### Element and text position data
= = = = =
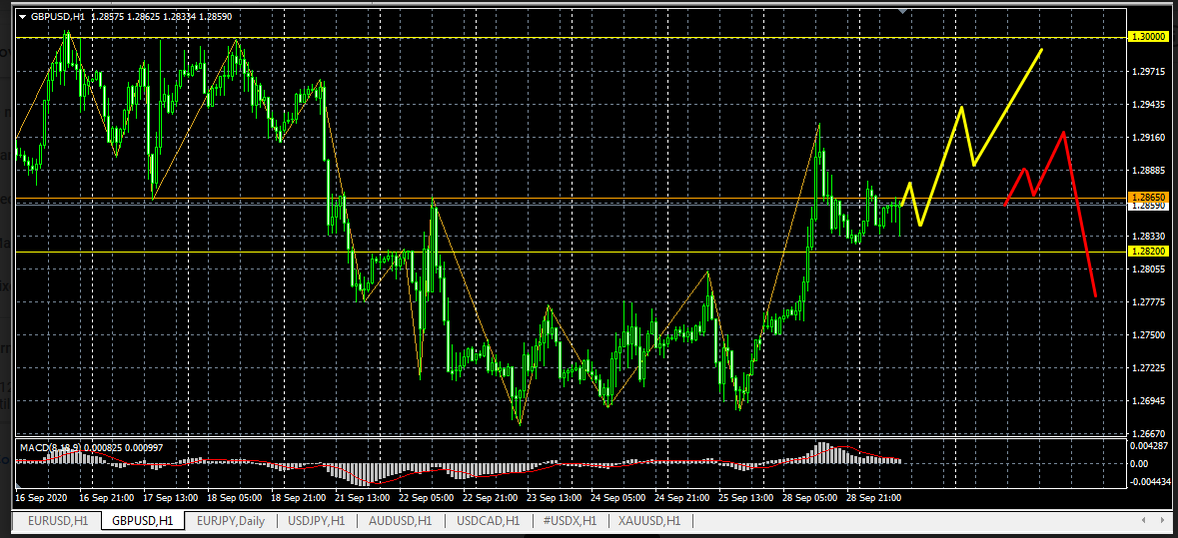Viewport: 1178px width, 538px height.
Task: Click the chart shift triangle marker at top
Action: tap(904, 12)
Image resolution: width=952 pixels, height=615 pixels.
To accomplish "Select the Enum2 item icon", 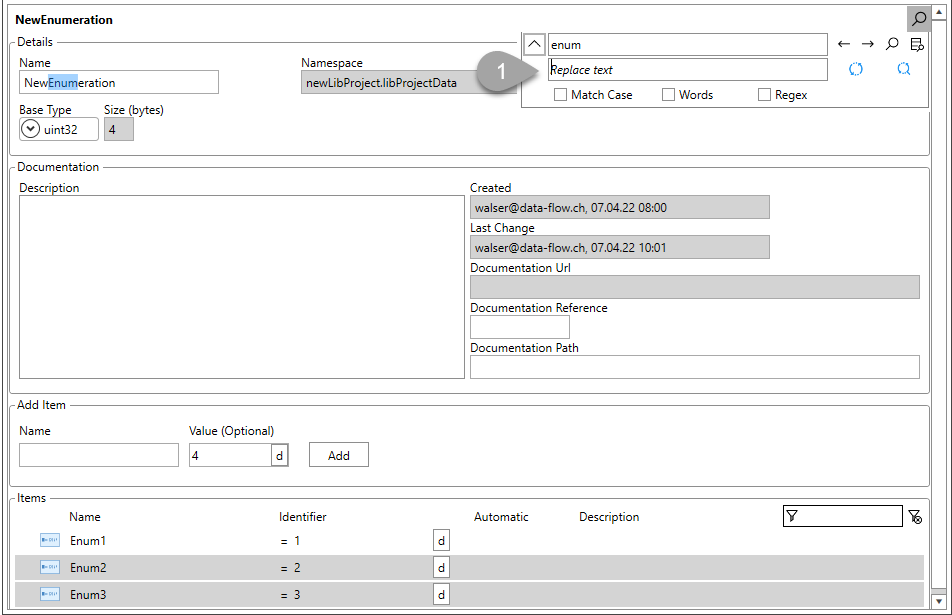I will click(x=50, y=567).
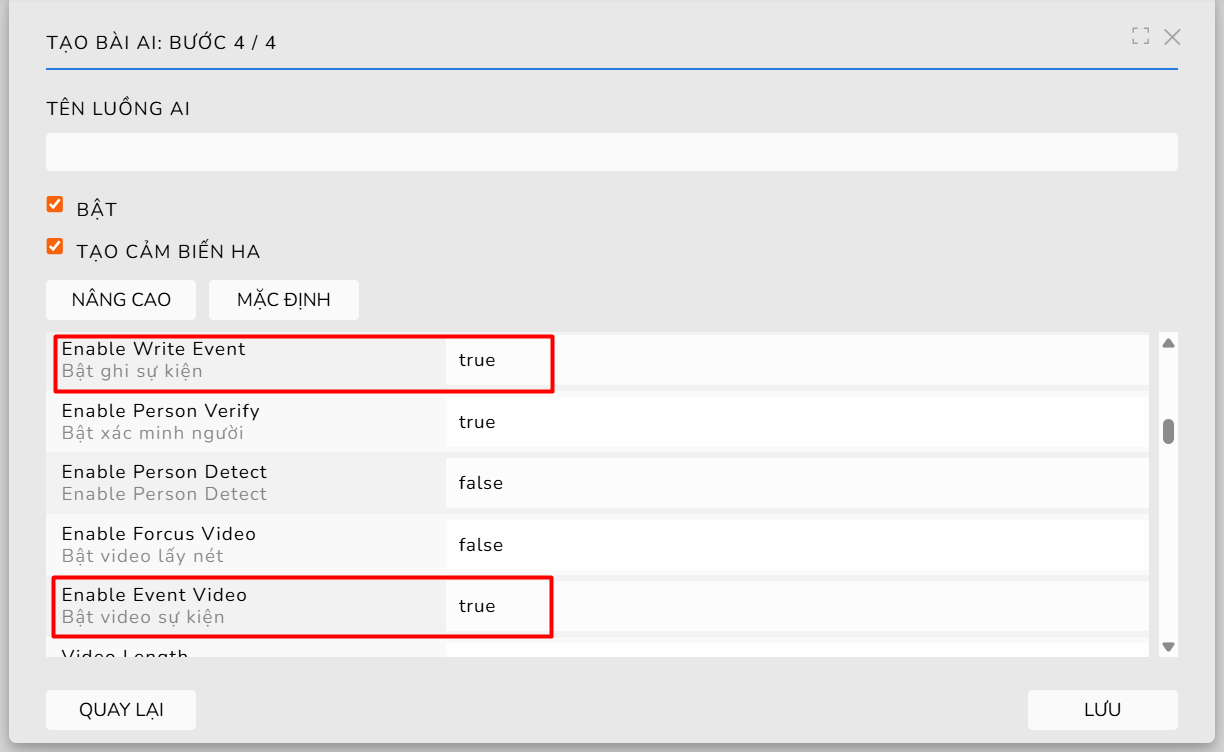Select the Enable Person Detect label
The width and height of the screenshot is (1224, 752).
(x=164, y=472)
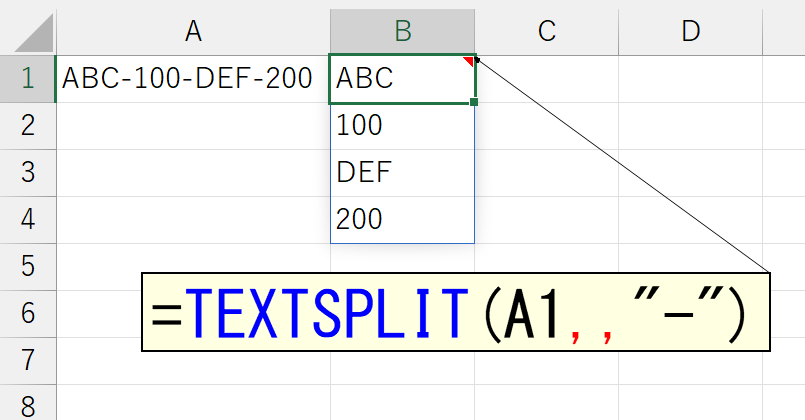Click empty cell A4
The image size is (805, 420).
pyautogui.click(x=193, y=220)
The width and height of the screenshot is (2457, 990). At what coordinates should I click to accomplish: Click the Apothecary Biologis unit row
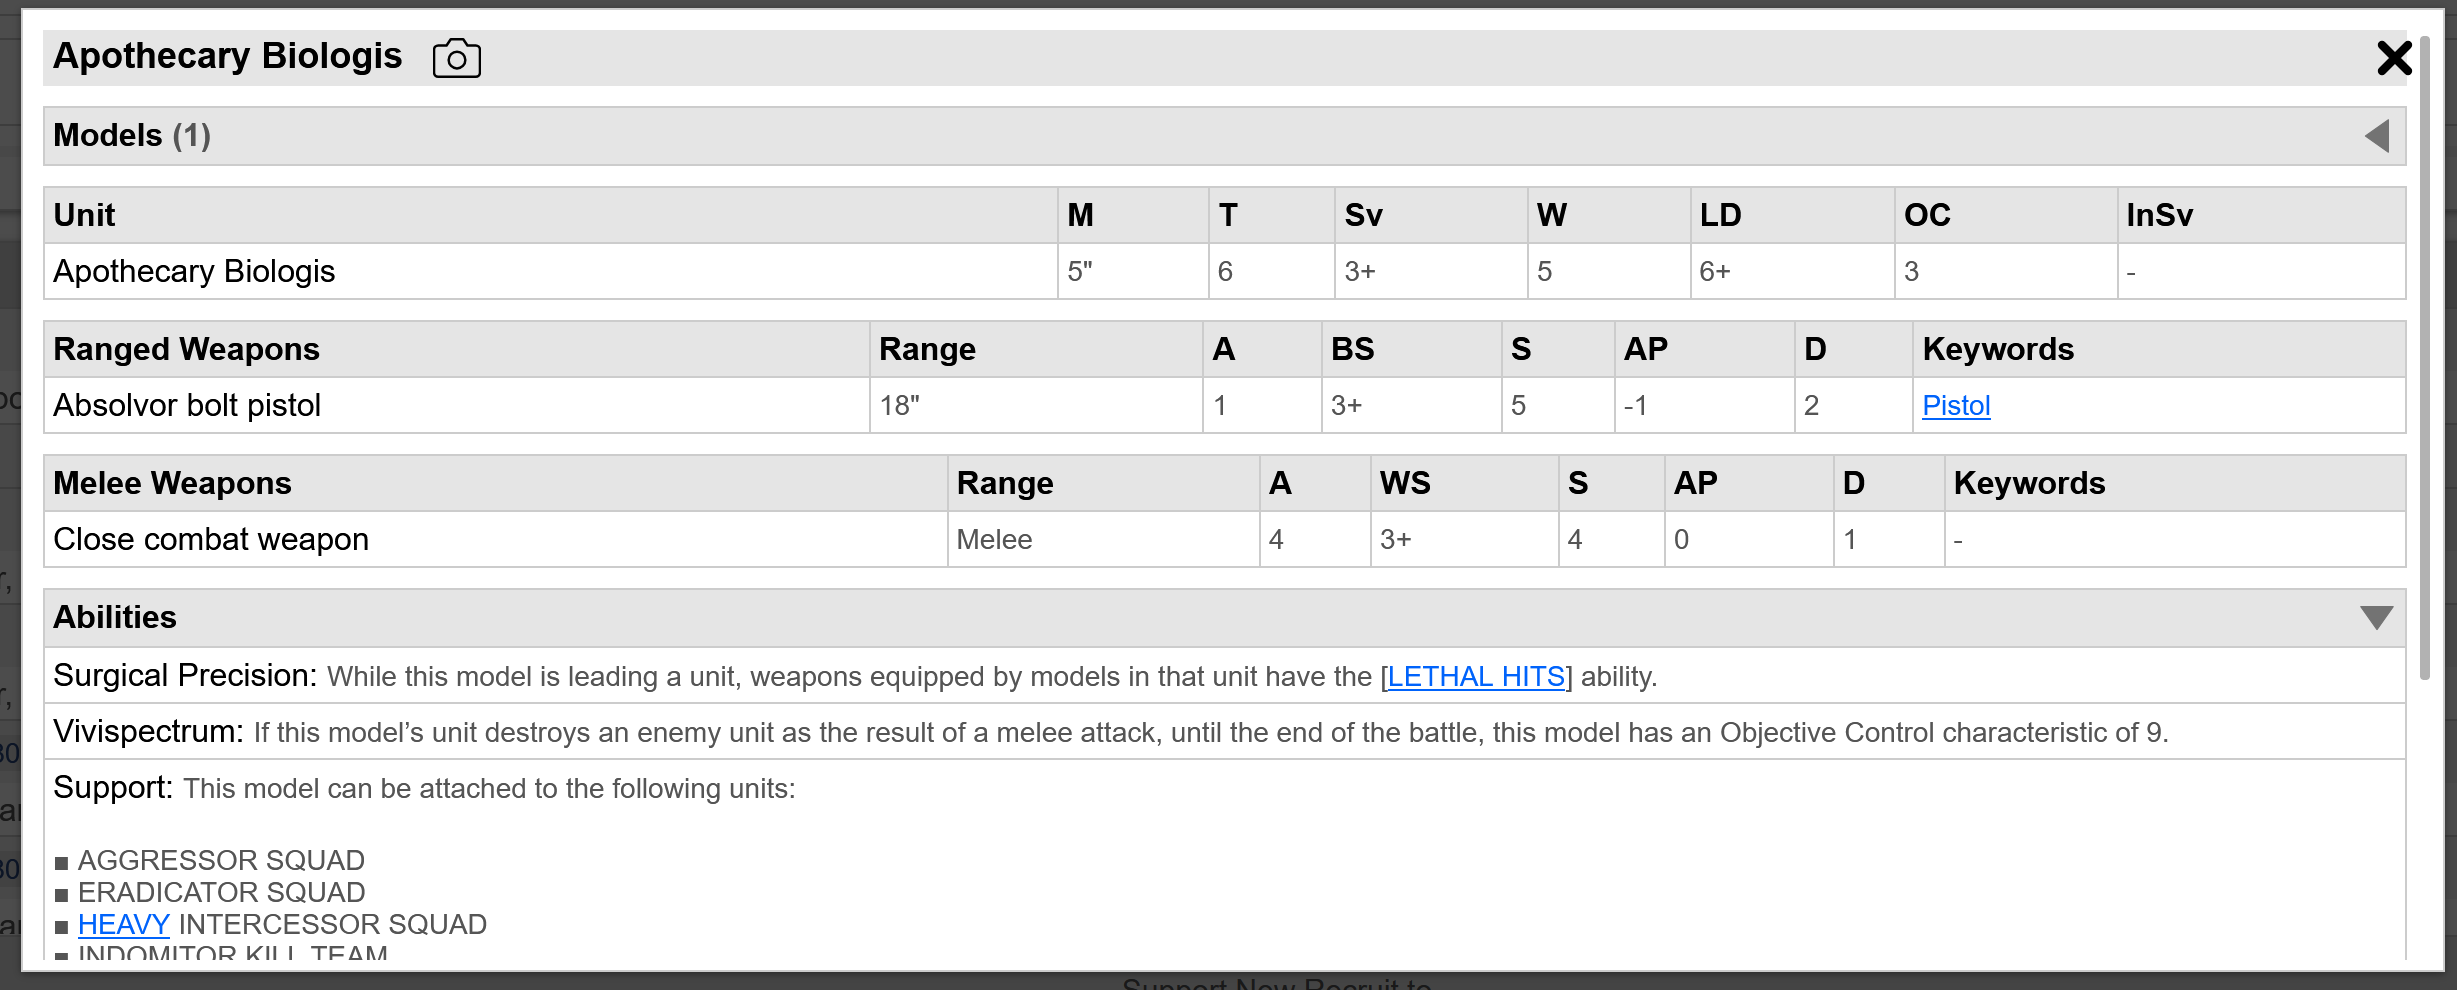[x=1224, y=271]
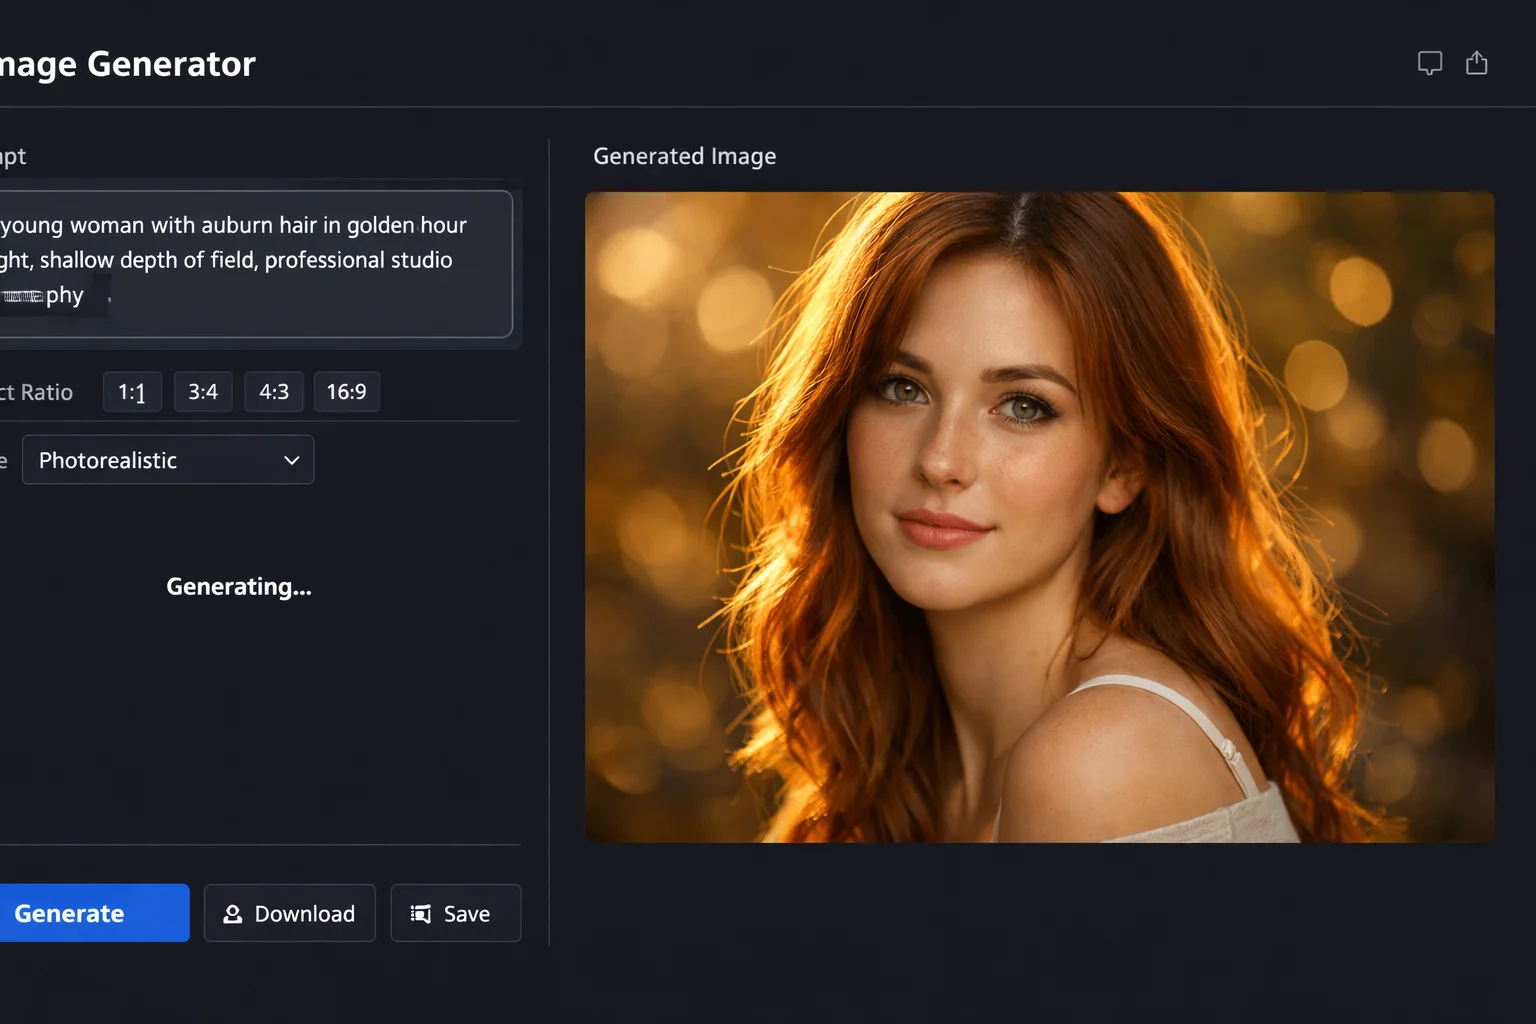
= = = = =
### Exercise instructions
Rewrite the rows from the line containing "The width and height of the screenshot is (2457, 990)." through the end of the rows, replacing "coordinates" with "position" and keeping everything else the same, and omit the pictures.

### Solution for this task
The width and height of the screenshot is (2457, 990). At what position should I click to accomplish: Click the Apothecary Biologis unit row
[x=1224, y=271]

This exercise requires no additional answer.